═════ SOURCE INFORMATION ═════

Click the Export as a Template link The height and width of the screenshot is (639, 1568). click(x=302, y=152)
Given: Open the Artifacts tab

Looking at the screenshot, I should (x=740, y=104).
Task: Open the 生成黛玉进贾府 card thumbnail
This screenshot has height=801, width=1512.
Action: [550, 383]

═════

The records above are to be output in full and without error.

Click the Export as a Template link The height and width of the screenshot is (639, 1568). click(x=302, y=152)
Given: Open the Artifacts tab

Looking at the screenshot, I should (x=740, y=104).
Task: Open the 生成黛玉进贾府 card thumbnail
This screenshot has height=801, width=1512.
Action: [550, 383]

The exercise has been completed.